Problems:
a) In the article on the broadcasters' right of communication to the public, what does the collecting society say the price of a hotel room must be regarded as?
b) Reproduce a passage from the article on the broadcasters' right of communication to the public. Begin at the words "The Court of" and stop after "C-607/11, para. 23).".
c) Write the next part of the article on the broadcasters' right of communication to the public, starting after its final sentence.

Page excerpt:
^^^^
The broadcasters’ related right of communication to the public: vintage, but still captivating
The right of communication to the public has proved to be one of the most intriguing concepts of EU copyright law. The CJEU has had to decide on its scope of application in a variety of cases both in the analogue (See the seminal SGAE case C-306/05) and in the digital world (See: Svensson case C-466/12, GS Media case C-160/15 and the recent AG opinions in the “Ziggo” case C‑610/15 and the “Filmspeler” case C‑527/15).
The Court of Justice, following a teleological approach, has generally opted for a broad interpretation of the right of communication to the public covering every act providing access to a work, even if the public is not really present in the place of communication (SGAE, par. 36, FAPL case C-403/08 & 429/08, para. 93, TV Catchup, case C-607/11, para. 23).
In the recent case Verwertungsgesellschaft Rundfunk GmbH v Hettegger Hotel Edelweiss GmbH, Case C‑641/15, the CJEU was called upon to give light to another, lesser known, aspect of the right of communication to the public and specifically to article 8 par. 3 of Directive 2006/115. According to this provision, “Member States shall provide for broadcasting organisations the exclusive right to authorise or prohibit the rebroadcasting of their broadcasts by wireless means, as well as the communication to the public of their broadcasts if such communication is made in places accessible to the public against payment of an entrance fee”.
The dispute arose when Verwertungsgesellschaft Rundfunk, a collecting society in Austria whose beneficiaries are numerous broadcasting organisations, claimed that Hettegger Hotel Edelweiss, by making available TV sets in its hotel rooms and by communicating television and radio broadcasts by means of those TV sets, performs an act of communication to the public within the meaning of Article 8(3) of Directive 2006/115 and asked for the payment of fees. According to the collecting society, the price of the room must be regarded as an entrance fee, insofar as the offer of a television in the hotel has an influence on that price. So, the Court had to decide whether Article 8(3) of Directive 2006/115 must be interpreted as meaning that the communication of television and radio broadcasts by means of TV sets installed in hotel rooms constitutes a communication made in a place accessible to the public against payment of an entrance fee.
In order to give an answer the CJEU had to go through a series of interpretative exercises. First, the CJEU consolidated its previous case law in relation to the coherent interpretation of the concept of communication to the public in different EU legislation by affirming that the concepts used by Directives 2001/29 and 2006/115 must have the same meaning, unless the EU legislature has expressed a different intention (see para. 19). Consequently, the provision of a signal by means of television or radio sets installed in hotel rooms must also constitute a communication to the public of broadcasts from broadcasting organisations within the meaning of Article 8(3).
Nonetheless, the application of this principle has not led the Court to opt for an extension of the right of communication to the public to situations which, in the opinion of the Court, are not covered by the letter of the EU law and the intention of its drafters. Indeed, article 8 par. 3 of Directive 2006/115 provides a very restrictive scope of the right of the broadcasters by limiting their exclusive right to cases of communication to the public in places accessible to the public against payment of an entrance fee.
^^^^
Provided material:
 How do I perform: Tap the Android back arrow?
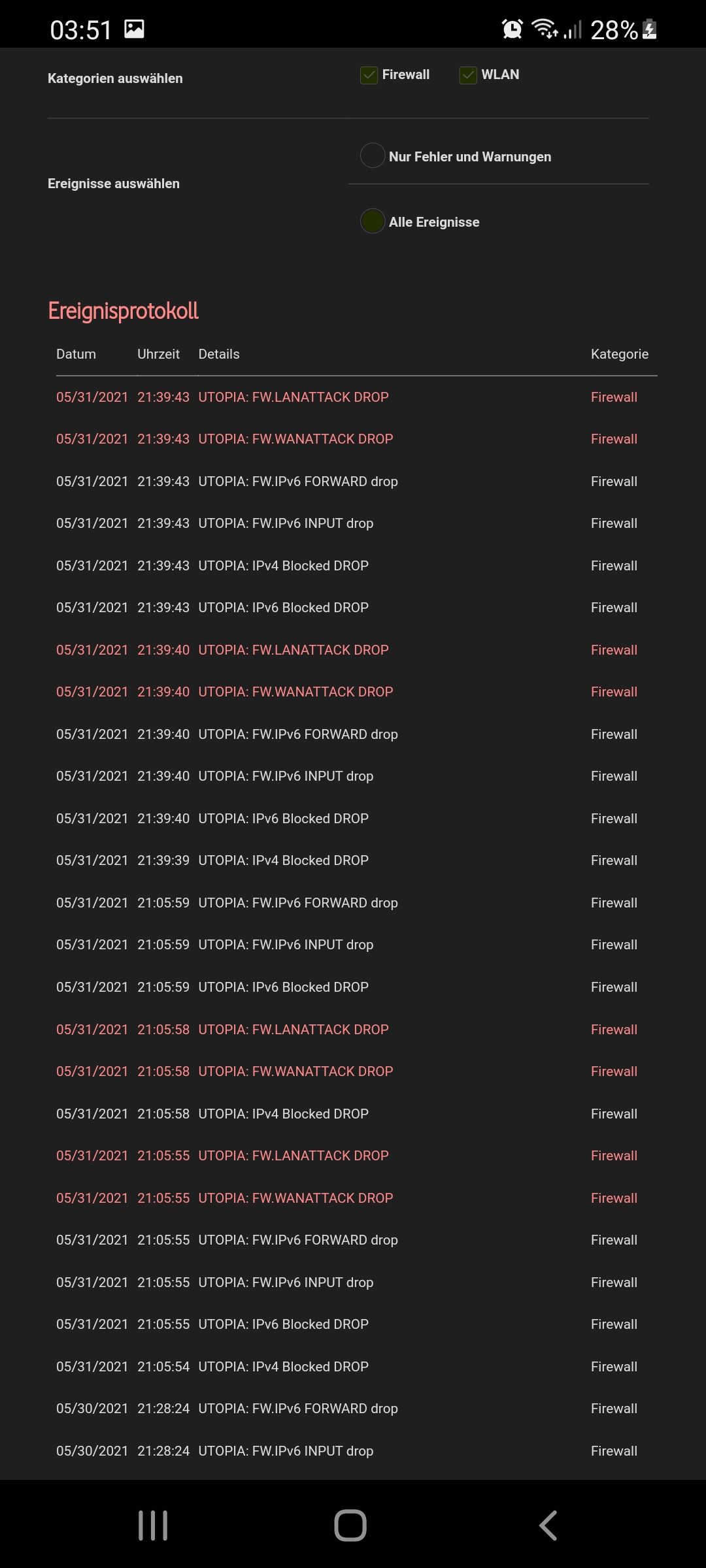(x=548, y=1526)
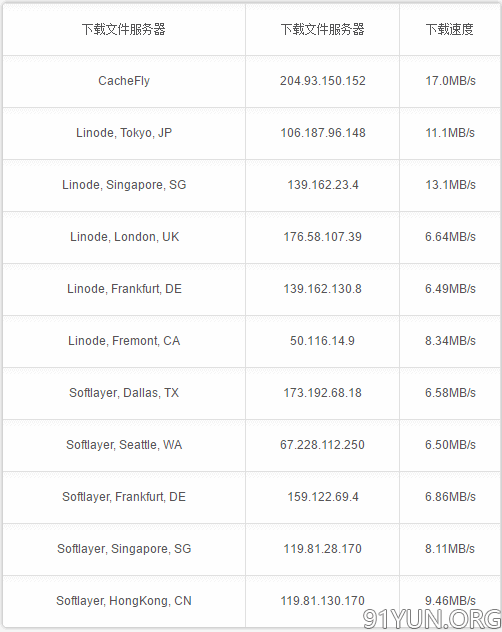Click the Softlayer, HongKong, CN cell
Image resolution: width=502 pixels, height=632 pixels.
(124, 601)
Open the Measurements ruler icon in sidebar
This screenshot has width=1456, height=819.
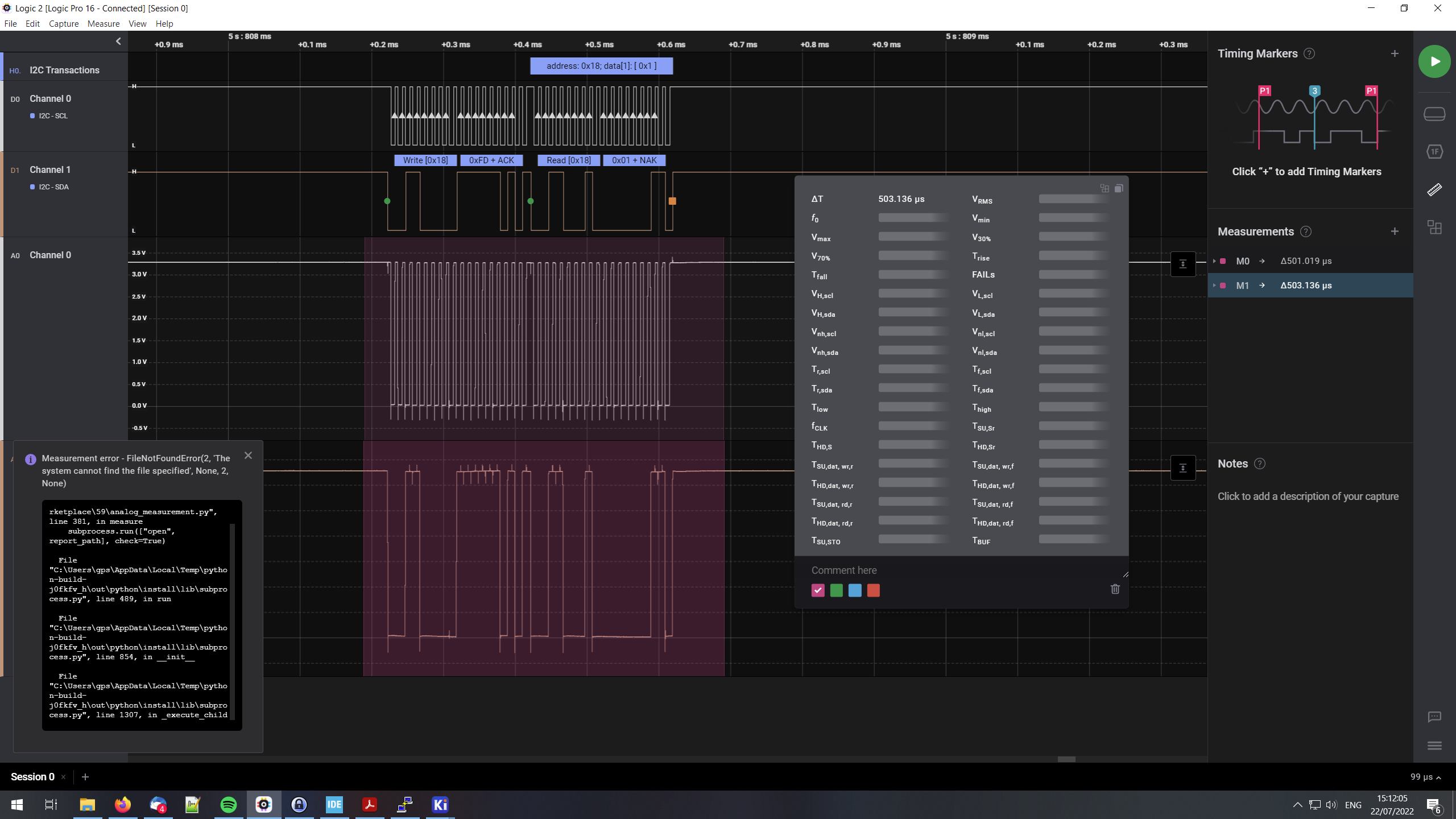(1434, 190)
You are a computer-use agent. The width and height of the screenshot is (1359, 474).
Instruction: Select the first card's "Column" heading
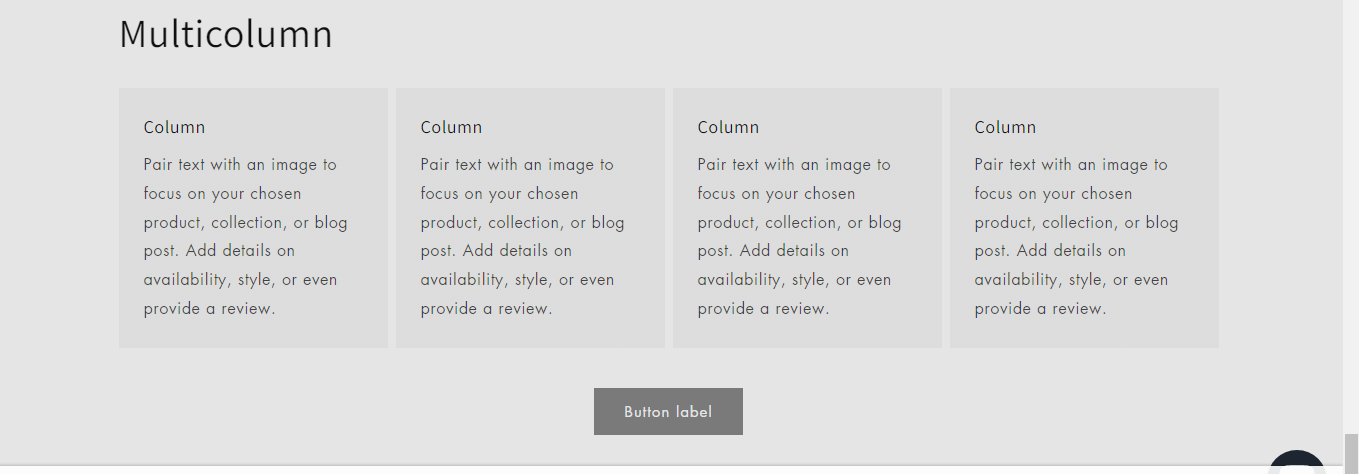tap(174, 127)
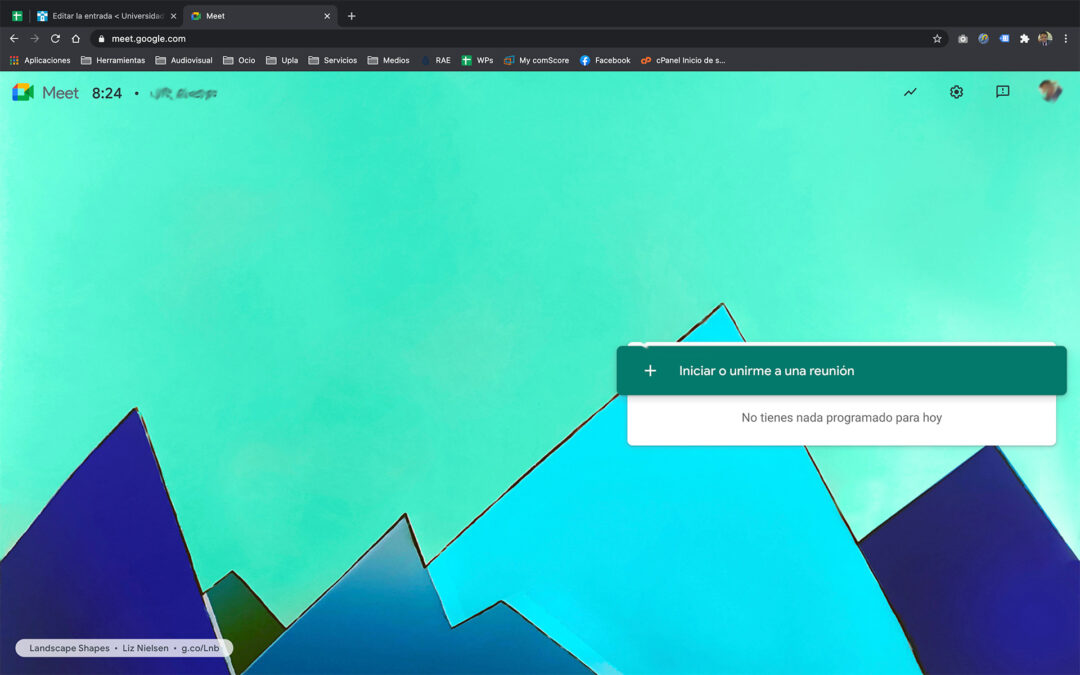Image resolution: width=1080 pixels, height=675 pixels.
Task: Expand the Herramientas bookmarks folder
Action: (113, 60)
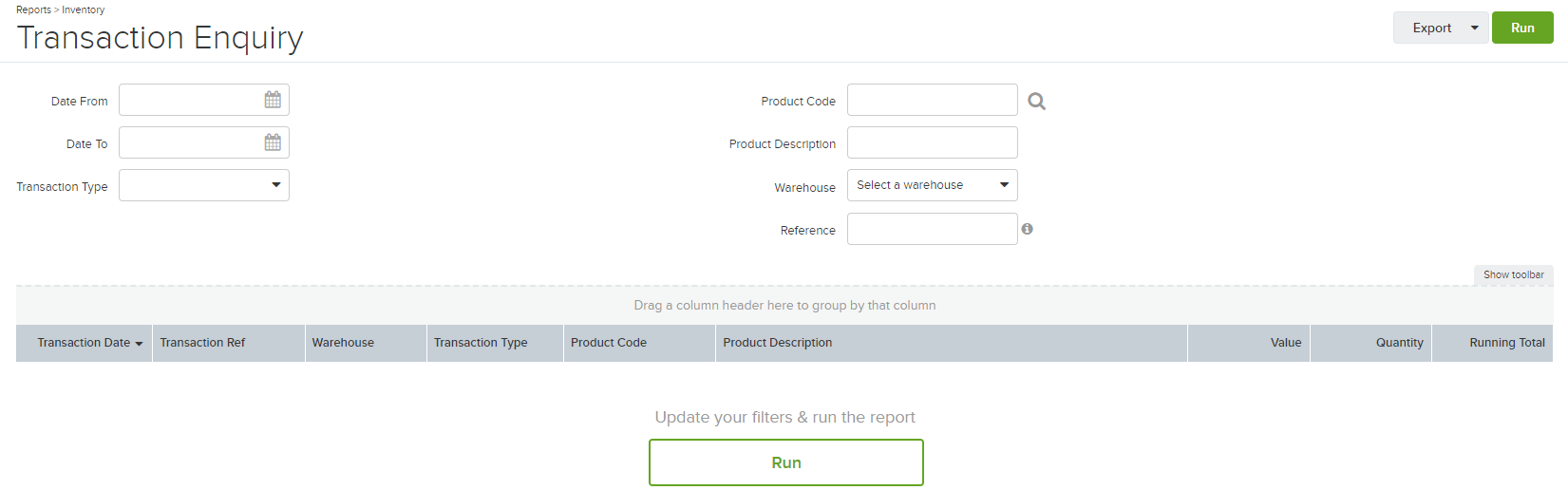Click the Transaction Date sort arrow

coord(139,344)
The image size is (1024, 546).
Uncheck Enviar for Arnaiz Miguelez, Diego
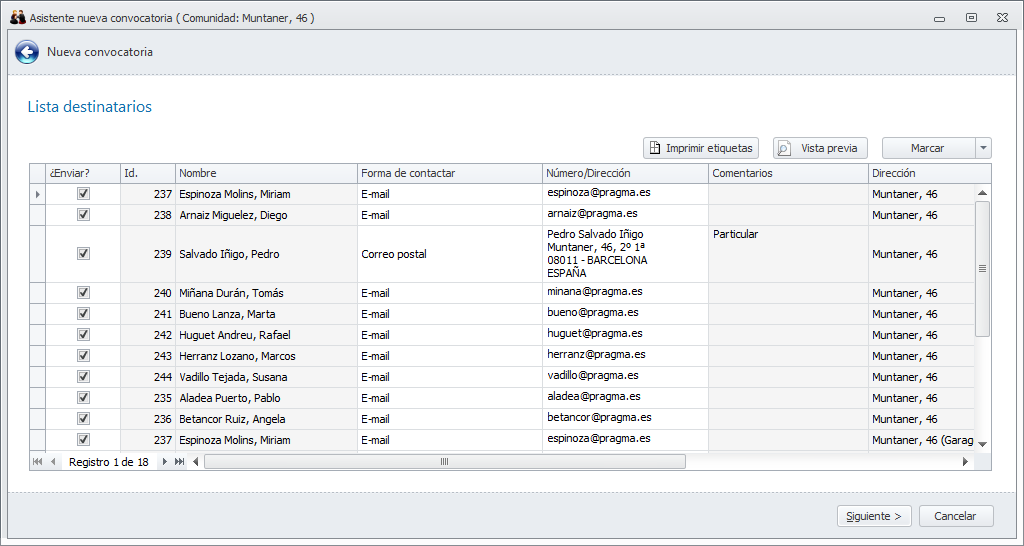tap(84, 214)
^^^^
Responses by task:
a) An entrance fee.

b)
The Court of Justice, following a teleological approach, has generally opted for a broad interpretation of the right of communication to the public covering every act providing access to a work, even if the public is not really present in the place of communication (SGAE, par. 36, FAPL case C-403/08 & 429/08, para. 93, TV Catchup, case C-607/11, para. 23).

c)
This additional condition originates from Article 13 (d) of the Rome Convention of 26 October 1961 and it dates back to the early years of television. At this time the communication to the public of broadcasts in public places against the payment of an entrance fee was a very common practice, since private television sets were rare. This is certainly not the case today. On the contrary, the situations where the payment of an entrance fee will be required specifically for the communication of a broadcast are minimal, so as to raise doubt about the real application of the right in practice. This situation could have given the Court an argument for proceeding with a creative or dynamic interpretation of this provision in order to make the law seem less anachronistic or to give new life to this almost “dead” provision. However, resurrecting the broadcasters’ right like the phoenix from the ashes could create far more turbulence than leaving it to completely vanish. In this context, the CJEU, following closely the Advocate’s General Opinion, opted for a safer interpretative path by founding its choice on the drafting history of the provision.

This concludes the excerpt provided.